The era of surgical repair of the tympanic membrane dates as far back as the 19th century. In 1853, Toynbee7 described closure of a perforation of the tympanic membrane using a small rubber disk attached to a silver wire. Ten years later, Yearsley8 advocated placing a cotton ball over the perforation; in 1887, Blake9 introduced the concept of placing a thin paper patch over the membrane. The use of cautery to promote spontaneous healing of tympanic membrane perforations was introduced by Roosa in 187610; he used silver nitrate. Later, Joynt,11 Linn,12 and Derlacki13 described modifications of this technique using various forms of cautery and patches. Closure of tympanic membrane perforations was considered appropriate only for dry central perforations, however. At this point, no one advocated the use of drum closure for the chronically draining ear.
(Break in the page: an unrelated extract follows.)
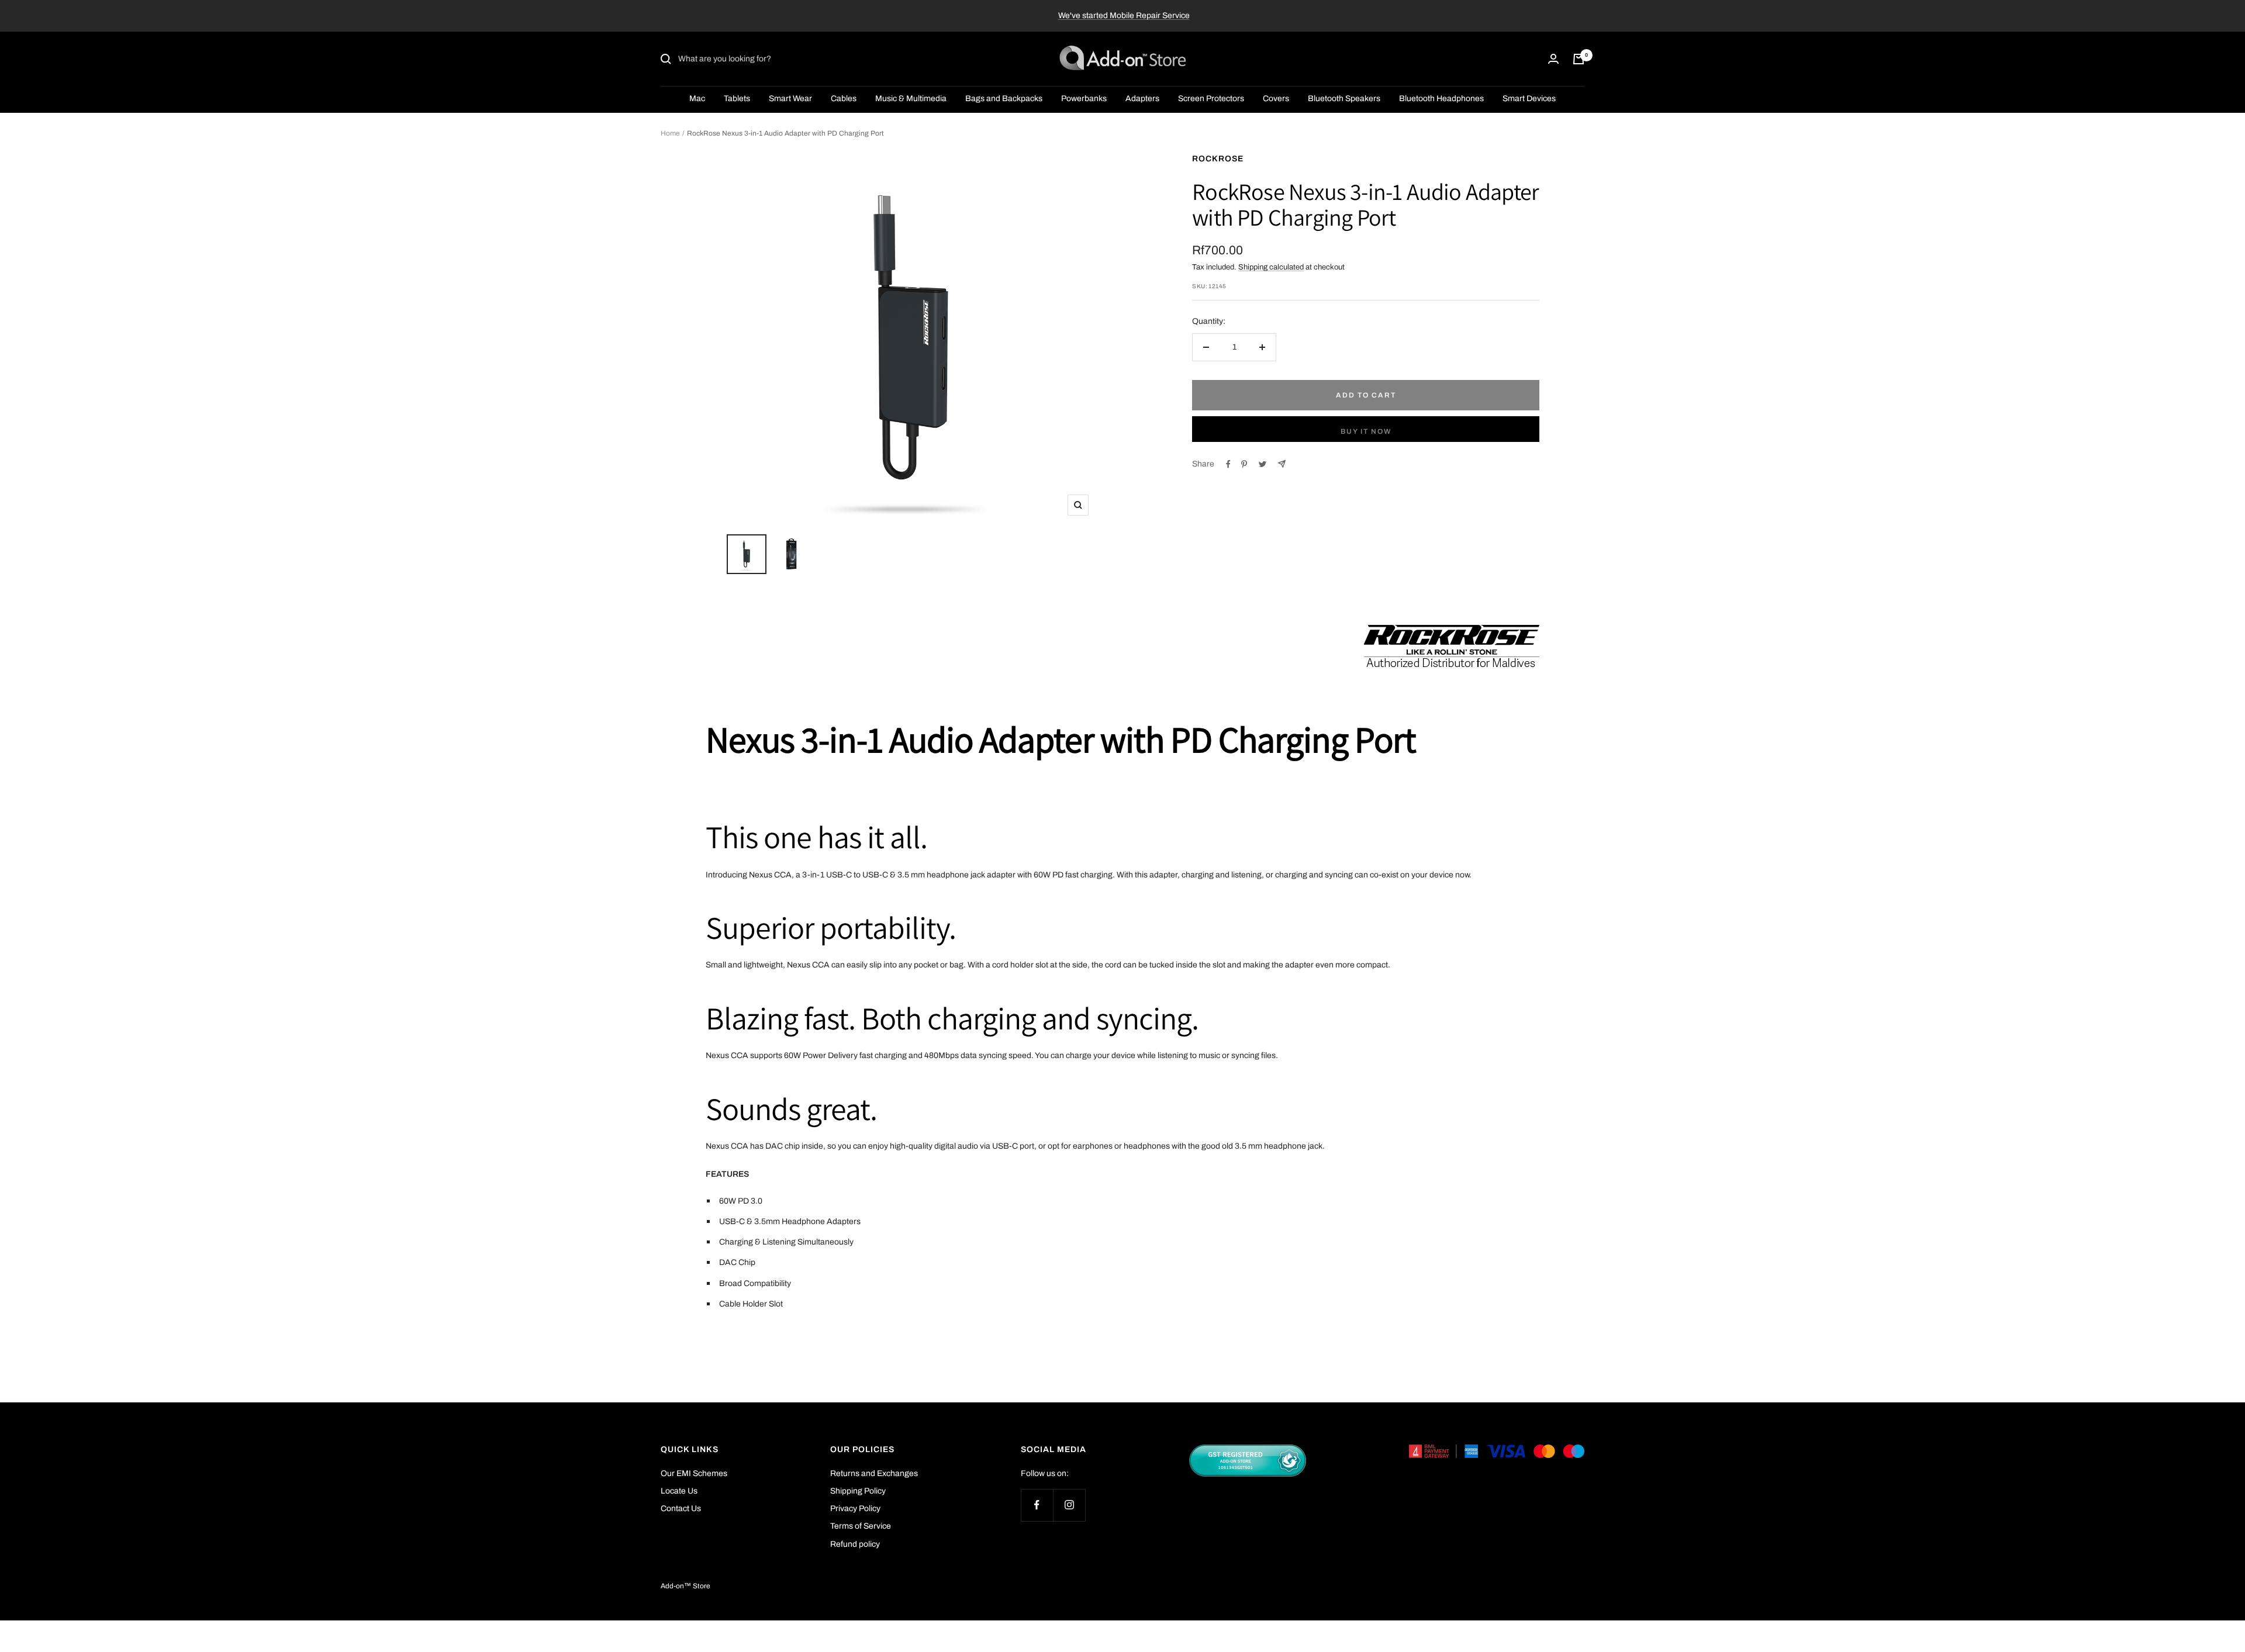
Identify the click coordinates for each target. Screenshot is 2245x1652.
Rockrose (1218, 158)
It was not until 1952 that Wullstein1 and Zollner2 revolutionized middle ear surgery by advocating reconstructive grafting of the chronically diseased ear through the use of full-thickness or split-thickness skin grafts. House and Sheehy14 and Plester15 later used canal skin, believing that it more closely resembled the squamous layer of the tympanic membrane. The overall poor success rates of these grafts and the development of iatrogenic cholesteatomas prompted the search for alternative grafting materials.
Shea16 and Tabb,17 working independently, described the use of autogenous vein to close the tympanic membrane. Goodhill18 advocated tragal perichondrium in the mid-1960s, and tympanic membrane homografts became popular a few years later. Glasscock and House19 reported the first sizable series of homograft tympanic membrane transplants in 1968. Interest in homografts has waned, however, largely because of the fear of transmission of infectious diseases. Storrs20 performed the first fascia graft in the United States. Although vein, perichondrium, and homografts still have their advocates, autogenous fascia has now become the standard by which all other grafting materials are measured.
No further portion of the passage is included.